This is a project intended to run convolutional neural nets on an FPGA. Convolutional neural nets are MAC-heavy computations with a well defined structure lots of data parallelism. The end result of the computation is progressively higher-level feature maps that describe what's going on in the image, in a machine-learnable format.
Unfortunately, we did not achieve our goal of running our project on the zedboard. We mainly ran into issues running and interfacing with linux.
Despite the integration failure, our project has achieved success in three major components:
We have convolutions working in sim and synthesized (in a low-power form) on the nexys-3. The accelerator itself works great -- if you can get data to it.

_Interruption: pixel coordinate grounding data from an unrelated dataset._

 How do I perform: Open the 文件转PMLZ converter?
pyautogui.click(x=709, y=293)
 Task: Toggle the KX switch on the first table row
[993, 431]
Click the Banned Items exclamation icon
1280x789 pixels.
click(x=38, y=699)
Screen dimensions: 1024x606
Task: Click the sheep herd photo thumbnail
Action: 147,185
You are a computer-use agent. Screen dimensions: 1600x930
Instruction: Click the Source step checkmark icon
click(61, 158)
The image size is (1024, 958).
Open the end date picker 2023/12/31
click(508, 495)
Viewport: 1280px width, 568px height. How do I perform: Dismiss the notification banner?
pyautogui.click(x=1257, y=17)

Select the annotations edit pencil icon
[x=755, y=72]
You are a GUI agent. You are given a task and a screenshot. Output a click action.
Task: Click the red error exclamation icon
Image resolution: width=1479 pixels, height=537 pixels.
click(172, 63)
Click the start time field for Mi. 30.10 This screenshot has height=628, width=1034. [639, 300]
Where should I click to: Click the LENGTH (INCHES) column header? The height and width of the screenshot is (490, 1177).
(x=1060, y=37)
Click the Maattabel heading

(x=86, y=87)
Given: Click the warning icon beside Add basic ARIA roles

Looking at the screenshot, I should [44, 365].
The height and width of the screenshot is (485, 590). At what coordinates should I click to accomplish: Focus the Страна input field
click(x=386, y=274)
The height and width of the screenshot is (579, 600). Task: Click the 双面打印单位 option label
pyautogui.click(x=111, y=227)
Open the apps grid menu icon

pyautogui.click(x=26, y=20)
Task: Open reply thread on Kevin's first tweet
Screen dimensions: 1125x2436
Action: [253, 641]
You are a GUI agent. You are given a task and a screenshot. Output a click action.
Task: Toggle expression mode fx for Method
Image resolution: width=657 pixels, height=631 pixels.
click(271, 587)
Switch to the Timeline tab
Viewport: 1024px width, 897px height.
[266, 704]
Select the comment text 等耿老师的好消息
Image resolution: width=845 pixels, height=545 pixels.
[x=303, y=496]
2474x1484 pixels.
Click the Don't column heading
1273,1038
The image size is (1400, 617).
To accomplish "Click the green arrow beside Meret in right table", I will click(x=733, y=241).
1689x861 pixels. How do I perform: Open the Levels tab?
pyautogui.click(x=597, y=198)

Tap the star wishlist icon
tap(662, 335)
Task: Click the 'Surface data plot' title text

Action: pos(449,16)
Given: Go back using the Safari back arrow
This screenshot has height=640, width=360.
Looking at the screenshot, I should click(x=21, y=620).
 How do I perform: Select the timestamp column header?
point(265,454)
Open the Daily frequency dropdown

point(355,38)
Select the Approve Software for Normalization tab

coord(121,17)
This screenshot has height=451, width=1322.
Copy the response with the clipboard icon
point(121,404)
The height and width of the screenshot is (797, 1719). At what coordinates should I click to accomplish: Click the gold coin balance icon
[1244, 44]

The driver is a C program that connects to an imaginary interface with the board, and manages loading data and running operations. It loads the image and weights from the filesystem, and passes that data to the FPGA. The driver also implements the FC, LRN, and MAXPOOL layers that are not computed on the FPGA.
We trained a neural network to classify images with 18-bit fixed point operations. The network is based around the AlexNet architecture, and involves 6 convolution operations.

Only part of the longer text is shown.